The rise of tax havens can be dated from that moment. Those two politicians liberated the owners of capital to hide their wealth from tax authorities the world over. The aim was deliberate. It was to let that capital accumulate tax free so that the wealth disparity between those who owned capital and the rest of the population would increase. Controls on migration, both legal and social, ensured labour could never move in the way capital could. The result was inevitable. Inequality increased. That was not by chance. It was by design.

There was a second consequence. Global economic instability increased. You’re living through that consequence now. You hear of it every day. Every time it is suggested we should tackle the wealthy or large corporations the question is raised “what if they leave?”. That blackmail was also created, deliberately, by the abolition of capital controls. The tax havens were created (and let’s be clear, they are a creation, not a natural phenomenon) to facilitate that bribe.

Now this is changing (according to the FT):

The International Monetary Fund has cemented a substantial ideological shift by accepting the use of direct controls to calm volatile cross-border capital flows, as employed by emerging market countries in recent years.

Although the fund continued to warn that such controls should be “targeted, transparent, and generally temporary”, the policy, announced in a staff paper released on Monday, is a sharp change from the fund’s enthusiasm for liberalising capital accounts during the 1990s.

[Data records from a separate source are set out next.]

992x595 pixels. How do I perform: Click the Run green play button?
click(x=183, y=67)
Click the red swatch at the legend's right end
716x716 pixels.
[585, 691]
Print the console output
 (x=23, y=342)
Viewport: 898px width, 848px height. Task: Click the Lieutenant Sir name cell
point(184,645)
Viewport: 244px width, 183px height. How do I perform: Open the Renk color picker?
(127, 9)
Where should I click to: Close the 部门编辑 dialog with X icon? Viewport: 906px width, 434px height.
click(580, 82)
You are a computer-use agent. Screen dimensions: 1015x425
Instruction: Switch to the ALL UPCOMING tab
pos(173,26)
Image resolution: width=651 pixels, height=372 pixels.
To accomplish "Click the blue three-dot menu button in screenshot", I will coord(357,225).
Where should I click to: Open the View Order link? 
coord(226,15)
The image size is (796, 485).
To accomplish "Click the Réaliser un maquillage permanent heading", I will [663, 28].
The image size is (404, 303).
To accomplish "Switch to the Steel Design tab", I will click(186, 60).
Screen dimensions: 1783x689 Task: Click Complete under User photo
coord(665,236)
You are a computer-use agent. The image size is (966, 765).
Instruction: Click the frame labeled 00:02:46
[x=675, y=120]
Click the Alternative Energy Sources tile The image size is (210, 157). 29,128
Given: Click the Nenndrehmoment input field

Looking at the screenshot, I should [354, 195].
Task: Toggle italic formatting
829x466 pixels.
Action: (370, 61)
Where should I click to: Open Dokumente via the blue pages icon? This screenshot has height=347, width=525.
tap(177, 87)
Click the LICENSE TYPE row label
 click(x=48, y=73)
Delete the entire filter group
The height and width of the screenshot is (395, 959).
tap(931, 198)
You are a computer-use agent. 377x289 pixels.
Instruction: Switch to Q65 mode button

 I warmly welcome this move. It is vital. It gives countries back control of their economies and currency. It reasserts democratic control. It ensures the rights of capital are constrained vis a vis labour. It ensures that real attempts to reduce inequality can be undertaken. It means sanctions can be imposed on tax havens.
I do not suggest the IMF is solving all problems overnight: it is not. But this is a welcome step in the right direction. The ideology of neoliberalism has brought us to our knees. Tackling it is vital if we are to create a new and sustainable prosperity. Permitting capital controls is one small step on the way.